YEREVAN — Acting Prime Minister Nikol Pashinian’s alliance scored a landslide victory in Armenia’s snap parliamentary election, easily defeating the competition by capturing more than 70 percent of the vote and giving the Caucasus nation what he called a “revolutionary majority.”
With nearly all the ballots counted from the 2,010 polling stations, the Central Election Commission said Pashinian’s My Step alliance had taken 70.4 percent of votes cast in the December 9 election.
The closest rival was the Prosperous Armenia Party of wealthy businessman Gagik Tsarukian, with 8.3 percent.
The liberal, pro-Western Bright Armenia, a party led by former Pashinian ally Edmon Marukian, was in third place with 6.4 percent.
The former ruling Republican Party (HHK) was at 4.57 percent, short of the amount generally needed to enter parliament.
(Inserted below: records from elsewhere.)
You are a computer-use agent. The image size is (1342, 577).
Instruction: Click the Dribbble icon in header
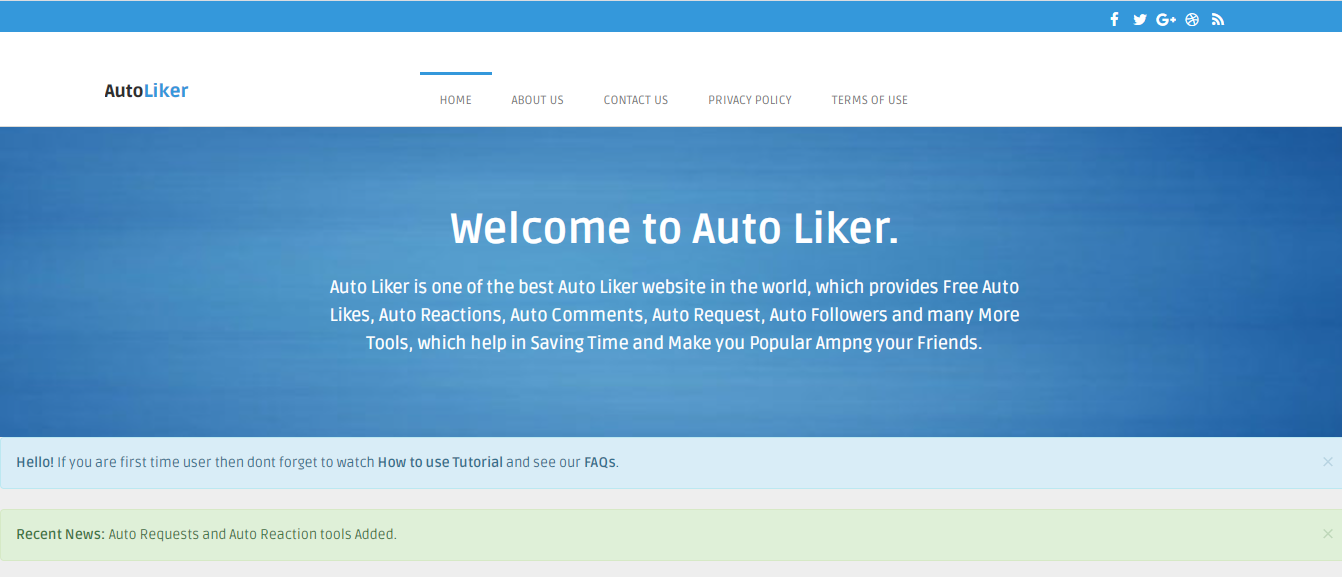pos(1192,19)
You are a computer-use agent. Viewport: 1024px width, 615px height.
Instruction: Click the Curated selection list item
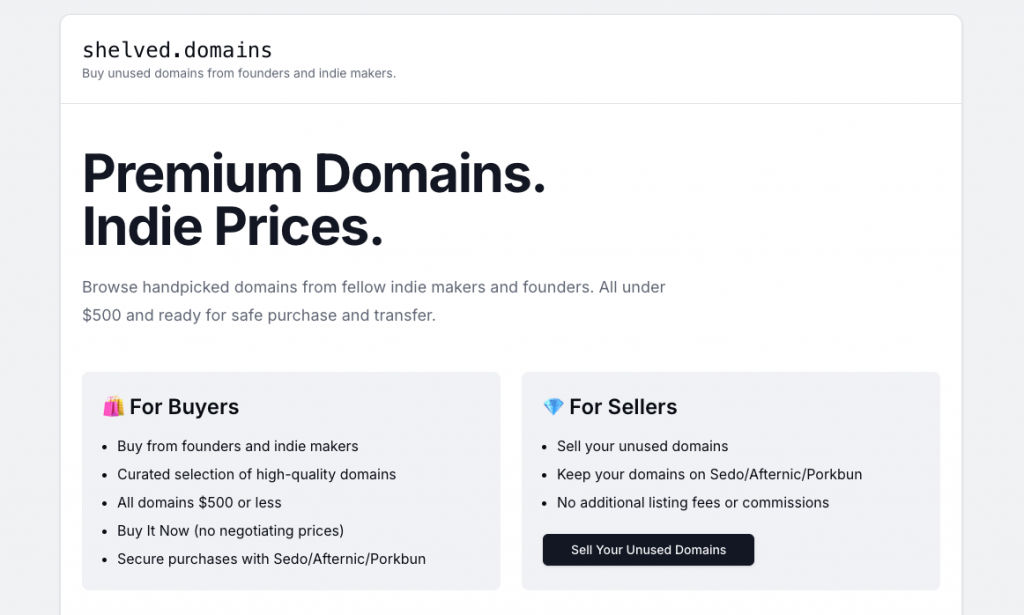[x=256, y=474]
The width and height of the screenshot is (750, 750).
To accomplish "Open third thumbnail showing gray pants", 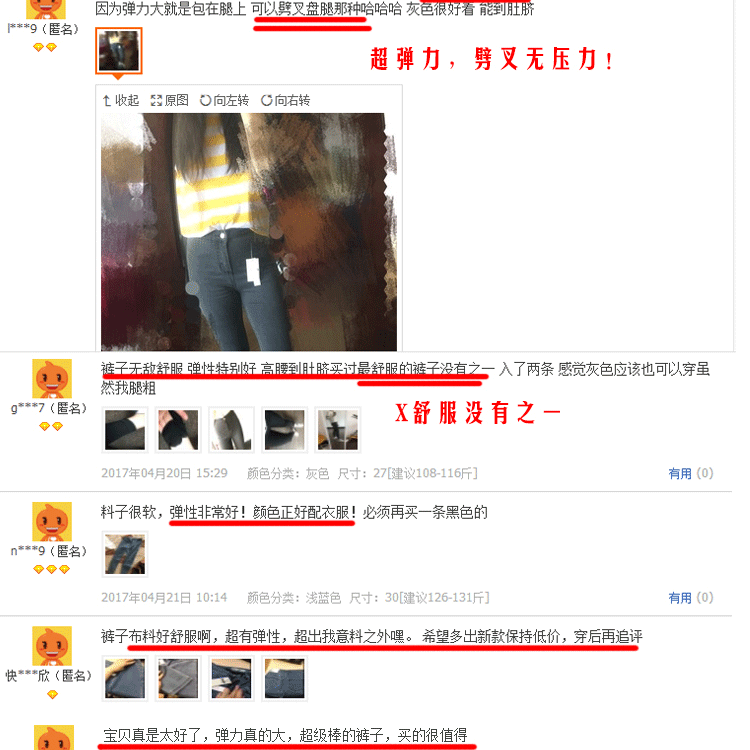I will tap(232, 430).
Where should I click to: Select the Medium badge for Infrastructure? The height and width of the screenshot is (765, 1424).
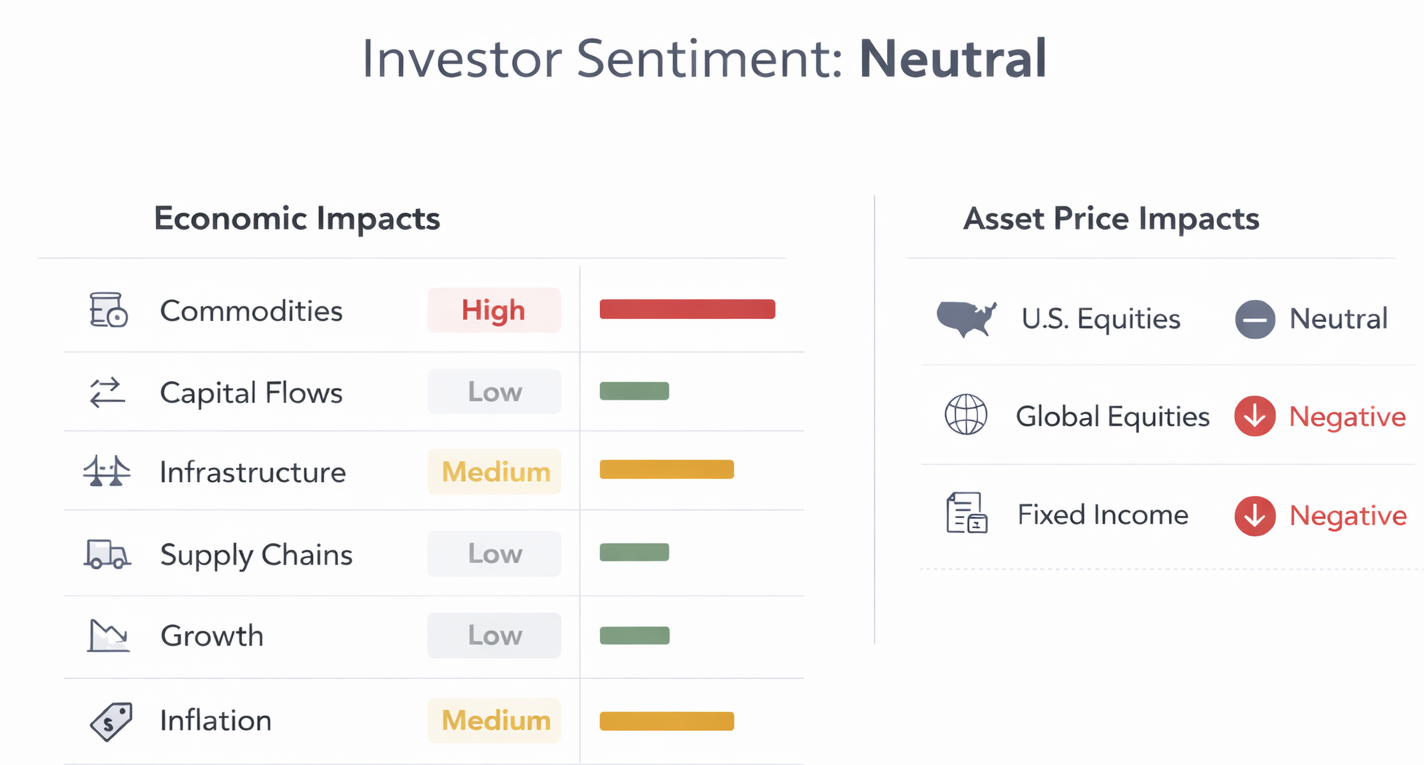[495, 472]
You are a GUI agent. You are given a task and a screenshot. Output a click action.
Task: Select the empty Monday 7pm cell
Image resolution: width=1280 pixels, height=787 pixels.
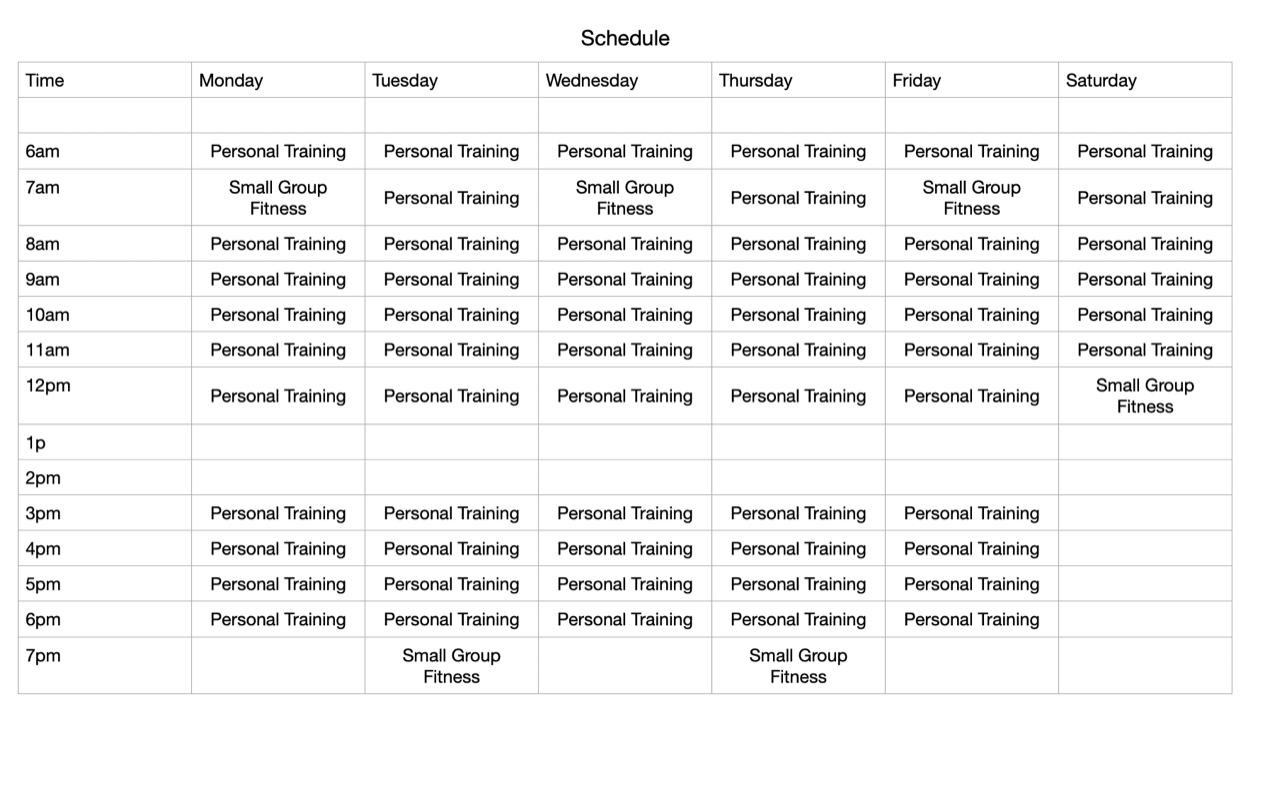point(278,666)
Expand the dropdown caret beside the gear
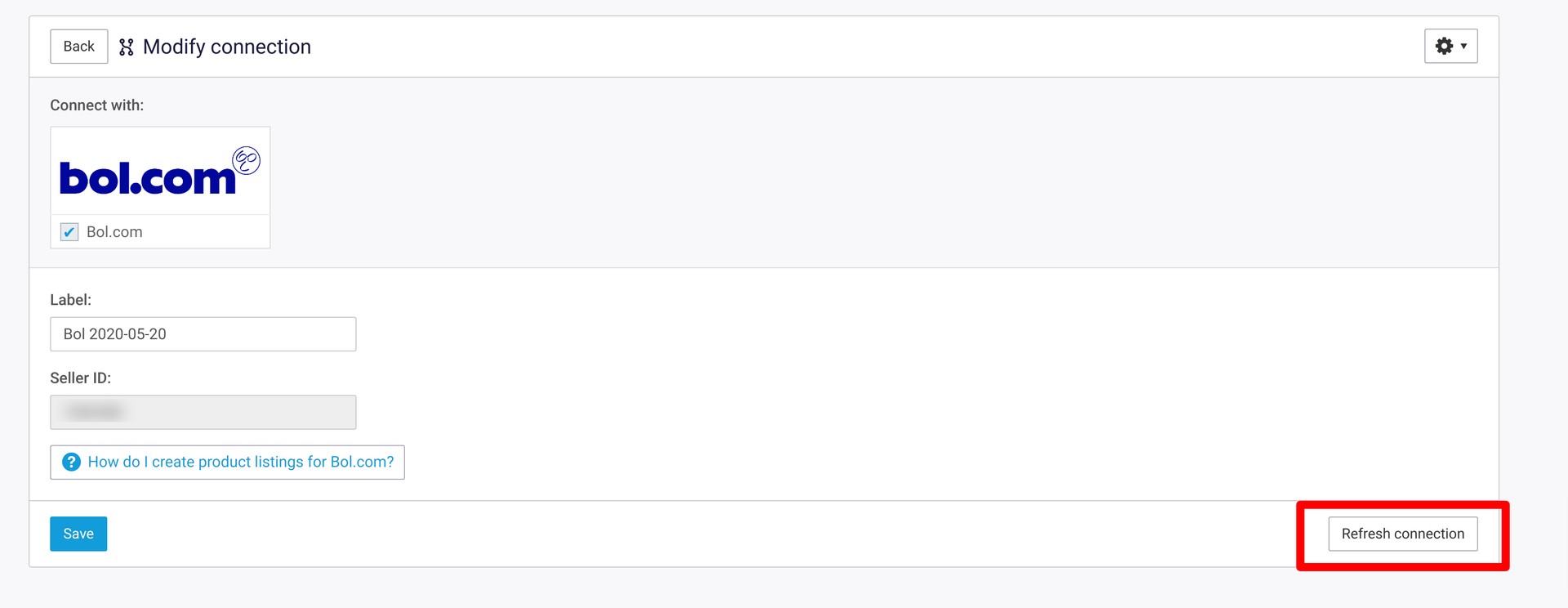Image resolution: width=1568 pixels, height=608 pixels. pyautogui.click(x=1463, y=47)
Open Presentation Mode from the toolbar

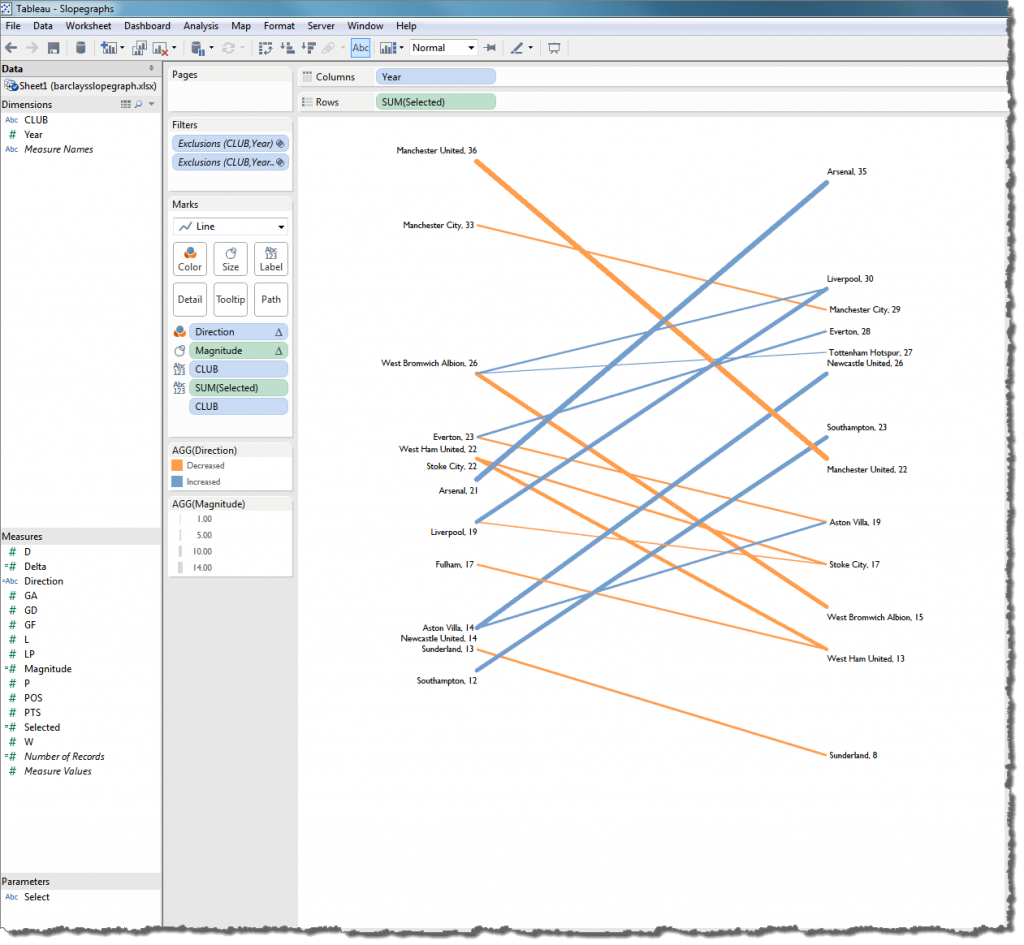pyautogui.click(x=554, y=47)
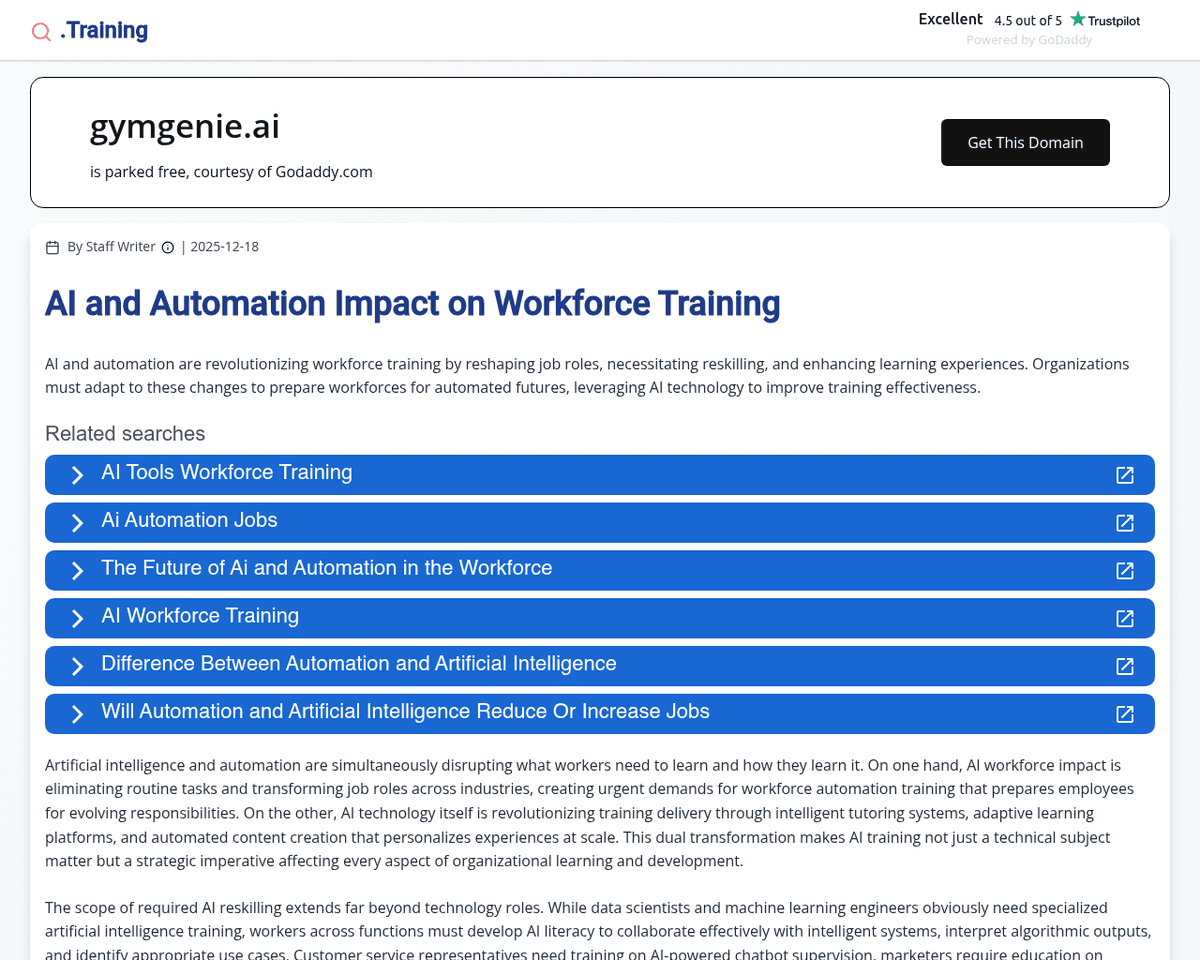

The Dashnaktsutyun party had 3.9 percent.
Pashinian early on December 10 hailed the “clear and transparent” elections and told reporters that “citizens of our country are voting for a revolutionary majority, and they are doing it in a calm environment.”
The election commission said that according to preliminary data, turnout was 48.6 percent, some 12 percent lower than the previous parliamentary elections in April 2017.
Speaking live on Facebook during the day, Pashinian explained the lower turnout by saying that “during the 2017 and other elections [held during the HHK’s time in power], people were bused to polling stations according to lists and [were made to vote] through mechanisms that you know all too well.”
“Such mechanisms have not been used and cannot be used now,” Pashinian added.
The election, in which some 2.6 million Armenians were eligible to vote, was observed by monitors of the Organization for Security and Cooperation in Europe (OSCE).
The voting took place nine months after hundreds of thousands of people took to the streets in protests that led to a peaceful change of government and ignited new hopes of more democratic rule.
“After the elections, we will be developing Armenian democracy and make an economic revolution happen,” Pashinian told reporters after casting his ballot.
“We have already achieved our main goal: to hold truly free, transparent, democratic elections,” Pashinian said. “For the future, our main goal is to strengthen democracy in Armenia at the institutional level.”
It was Pashinian, a former anticorruption journalist, who led the demonstrations that forced long-entrenched leader Serzh Sarkisian to step down from office.
Pashinian was eventually elected to the prime minister’s post, although the Republican Party (HHK) maintained its majority in parliament.
Pashinian announced in October that he was resigning from the post in order to dissolve parliament and force early elections. He has continued to perform his prime-ministerial duties until a new parliament and prime minister are elected.
Pashinian pushed for early parliamentary elections following his bloc’s landslide victory in the mayoral race in the capital, Yerevan, in a bid to unseat the HHK.
The election saw the HHK and nine other political parties and alliances vying for seats in the 101-member National Assembly.
The list of candidates of the HHK was headed by former Defense Minister Vigen Sarkisian, who urged Armenians to “get out and vote.”
“I expect that, by the end of the day, we will have a more consolidated society,” he said after voting in the Armenian capitol.
“I voted today for an Armenia where no one will ever allow the idea that society can be divided into whites and blacks. Because this would lead to the formation of an internal enemy, and the internal enemy in a besieged fortress is the worst that can happen.”
Vigen Sarkisian is no relation to Serzh Sarkisian, who served 10 years as president before assuming the prime minister’s post in an effort to remain in power. Serzh Sarkisian was not running in the election.
The results were in line with a Gallup poll conducted between December 1 and December 4 among 1,100 voters, which put the My Step Alliance well ahead of all other parties with 69.4 percent.
“Thanks to the revolution, we will finally have fair elections,” Parzik Avetisian, 72 told AFP news agency. “I voted for the positive change promised by Nikol [Pashinian].”
Garnik Arakelian, a 52-year-old painter, told AFP that “I want all those corrupt officials who for many years were robbing and humiliating people to be jailed.”
However, Saak Mkhitarian, a 37-year-old video engineer, told the Associated Press that he was worried about what he called Pashinian’s divisive rhetoric.
“He wants to create an internal enemy and hates those who don’t share his beliefs,” Mkhitarian said.
Pashinian during the campaign stressed the need to end government corruption and improve the economy to cut the nation’s high unemployment rate.
He also vowed to maintain close relations with traditional ally Russia, while at the same time said he will seek closer ties with the United States and the European Union.